On Thu, Sep 21, 2023 at 12:40 PM Mark-PK Tsai <mark-pk.tsai@xxxxxxxxxxxx> wrote:
>
> > On 2023-09-20 09:39, Mark-PK Tsai wrote:
> > > Add vudot opcode to the VFP undef hook to fix the
> > > potentially undefined instruction error when the
> > > user space executes vudot instruction.
> >
> > Did the kernel expose a hwcap to say that the dot product extension is
> > supported?

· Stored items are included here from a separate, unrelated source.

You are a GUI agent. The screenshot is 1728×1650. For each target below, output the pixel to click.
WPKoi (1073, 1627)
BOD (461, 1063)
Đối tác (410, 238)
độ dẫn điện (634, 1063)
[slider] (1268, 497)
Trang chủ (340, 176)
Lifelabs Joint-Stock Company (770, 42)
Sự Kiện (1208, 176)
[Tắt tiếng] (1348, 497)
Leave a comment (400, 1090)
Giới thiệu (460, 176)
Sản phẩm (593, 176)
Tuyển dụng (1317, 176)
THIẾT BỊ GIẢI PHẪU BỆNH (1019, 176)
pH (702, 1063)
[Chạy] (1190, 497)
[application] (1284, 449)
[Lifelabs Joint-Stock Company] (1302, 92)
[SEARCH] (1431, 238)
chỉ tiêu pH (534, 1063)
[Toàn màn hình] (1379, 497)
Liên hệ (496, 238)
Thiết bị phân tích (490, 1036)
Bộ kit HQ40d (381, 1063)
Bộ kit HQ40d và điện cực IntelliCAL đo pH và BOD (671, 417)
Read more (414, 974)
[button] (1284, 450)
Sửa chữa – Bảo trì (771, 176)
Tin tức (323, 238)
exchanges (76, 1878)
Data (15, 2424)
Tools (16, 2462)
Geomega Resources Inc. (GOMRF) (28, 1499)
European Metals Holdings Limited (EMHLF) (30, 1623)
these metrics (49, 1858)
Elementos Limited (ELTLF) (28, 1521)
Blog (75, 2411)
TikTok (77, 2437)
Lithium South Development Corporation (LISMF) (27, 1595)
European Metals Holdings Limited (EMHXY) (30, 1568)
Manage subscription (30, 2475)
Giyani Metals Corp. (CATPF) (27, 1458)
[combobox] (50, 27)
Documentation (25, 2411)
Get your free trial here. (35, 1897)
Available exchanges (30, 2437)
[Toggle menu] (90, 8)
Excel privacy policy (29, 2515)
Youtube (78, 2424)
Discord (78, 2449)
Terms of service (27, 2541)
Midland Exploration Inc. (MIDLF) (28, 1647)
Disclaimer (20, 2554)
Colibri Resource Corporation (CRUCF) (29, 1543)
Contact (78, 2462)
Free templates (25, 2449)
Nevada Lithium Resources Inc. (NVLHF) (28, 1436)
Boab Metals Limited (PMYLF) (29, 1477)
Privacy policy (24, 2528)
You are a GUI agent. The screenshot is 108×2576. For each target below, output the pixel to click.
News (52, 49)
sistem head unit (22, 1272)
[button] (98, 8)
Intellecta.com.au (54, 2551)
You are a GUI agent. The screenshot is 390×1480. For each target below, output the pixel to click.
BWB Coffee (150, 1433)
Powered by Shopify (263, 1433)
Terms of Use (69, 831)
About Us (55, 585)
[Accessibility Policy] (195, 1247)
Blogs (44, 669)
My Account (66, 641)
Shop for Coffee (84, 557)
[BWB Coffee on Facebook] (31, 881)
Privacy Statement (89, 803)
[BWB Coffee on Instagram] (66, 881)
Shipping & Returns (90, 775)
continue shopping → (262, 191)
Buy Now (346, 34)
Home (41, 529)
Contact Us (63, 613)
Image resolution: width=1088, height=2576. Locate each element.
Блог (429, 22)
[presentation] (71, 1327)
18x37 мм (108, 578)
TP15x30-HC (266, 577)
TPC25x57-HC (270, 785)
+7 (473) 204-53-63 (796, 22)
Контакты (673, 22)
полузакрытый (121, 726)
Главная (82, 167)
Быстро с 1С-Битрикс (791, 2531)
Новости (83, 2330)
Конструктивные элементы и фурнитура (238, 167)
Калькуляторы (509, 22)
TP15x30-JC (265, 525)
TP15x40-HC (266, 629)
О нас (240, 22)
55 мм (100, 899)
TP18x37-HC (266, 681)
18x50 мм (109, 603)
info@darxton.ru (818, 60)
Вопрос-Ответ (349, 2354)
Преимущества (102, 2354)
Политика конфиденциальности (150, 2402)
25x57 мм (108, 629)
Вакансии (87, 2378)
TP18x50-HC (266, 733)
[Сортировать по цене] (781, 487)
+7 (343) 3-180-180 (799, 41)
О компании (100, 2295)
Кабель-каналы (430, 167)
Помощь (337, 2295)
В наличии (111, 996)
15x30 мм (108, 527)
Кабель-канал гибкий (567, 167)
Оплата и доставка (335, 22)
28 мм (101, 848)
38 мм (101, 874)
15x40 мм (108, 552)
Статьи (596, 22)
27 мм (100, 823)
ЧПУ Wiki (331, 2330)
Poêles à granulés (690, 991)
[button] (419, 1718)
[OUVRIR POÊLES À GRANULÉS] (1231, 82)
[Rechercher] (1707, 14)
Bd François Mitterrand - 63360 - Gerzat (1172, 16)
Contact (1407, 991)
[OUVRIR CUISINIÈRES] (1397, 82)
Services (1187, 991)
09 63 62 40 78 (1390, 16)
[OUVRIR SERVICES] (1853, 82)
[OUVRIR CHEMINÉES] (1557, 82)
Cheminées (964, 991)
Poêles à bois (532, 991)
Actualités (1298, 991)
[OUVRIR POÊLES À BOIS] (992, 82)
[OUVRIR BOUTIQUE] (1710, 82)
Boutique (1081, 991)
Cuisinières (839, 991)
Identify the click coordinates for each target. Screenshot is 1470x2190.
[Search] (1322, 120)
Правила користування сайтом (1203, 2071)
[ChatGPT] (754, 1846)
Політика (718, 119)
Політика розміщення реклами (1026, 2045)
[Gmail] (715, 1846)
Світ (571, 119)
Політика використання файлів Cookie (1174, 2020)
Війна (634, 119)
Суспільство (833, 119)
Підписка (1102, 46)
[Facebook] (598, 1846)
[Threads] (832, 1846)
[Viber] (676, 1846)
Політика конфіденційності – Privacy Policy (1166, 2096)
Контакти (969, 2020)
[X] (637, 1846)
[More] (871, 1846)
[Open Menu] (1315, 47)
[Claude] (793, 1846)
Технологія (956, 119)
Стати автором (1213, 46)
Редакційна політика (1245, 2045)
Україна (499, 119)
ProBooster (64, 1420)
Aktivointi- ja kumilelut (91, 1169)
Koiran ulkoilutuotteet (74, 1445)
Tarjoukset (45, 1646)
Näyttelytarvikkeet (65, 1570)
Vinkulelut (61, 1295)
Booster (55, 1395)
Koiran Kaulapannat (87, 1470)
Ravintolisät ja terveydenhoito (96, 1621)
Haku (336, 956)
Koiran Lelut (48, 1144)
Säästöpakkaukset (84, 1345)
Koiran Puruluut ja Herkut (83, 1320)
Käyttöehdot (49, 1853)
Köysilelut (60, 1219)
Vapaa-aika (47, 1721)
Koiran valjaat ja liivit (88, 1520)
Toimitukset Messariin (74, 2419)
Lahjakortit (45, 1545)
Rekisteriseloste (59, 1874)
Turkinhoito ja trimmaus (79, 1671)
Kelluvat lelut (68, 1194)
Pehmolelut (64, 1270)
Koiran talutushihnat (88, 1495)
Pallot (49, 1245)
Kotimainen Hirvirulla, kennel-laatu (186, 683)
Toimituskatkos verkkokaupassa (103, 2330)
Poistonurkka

I'm pretty sure it didn't, so why would userspace expect this
> > to work? ;)
>
> The hwcap for dotprod has been exported since commit:
>
> 62ea0d873af3 ARM: 9269/1: vfp: Add hwcap for FEAT_DotProd
>
> >
> > IIRC Amit was looking at defining the hwcaps to align with arm64 compat,
> > but I believe that series faltered since most of them weren't actually
> > needed (and I think at that point it was still missing the VFP support
> > code parts). It would be nice if someone could pick up and combine both
>
> Were the mentioned series related to this commit?
>
> 62ea0d873af3 ARM: 9269/1: vfp: Add hwcap for FEAT_DotProd
>
> > efforts and get this done properly; fill in *all* the hwcaps and
> > relevant handling for extensions which Cortex-A55 supports (since
> > there's definitely more than just VUDOT), and then hopefully we're done
> > for good.
>
> Agree.
>
> >
> > > Before this commit, kernel didn't handle the undef exception
> > > caused by vudot and didn't enable VFP in lazy VFP context
> > > switch code like other NEON instructions.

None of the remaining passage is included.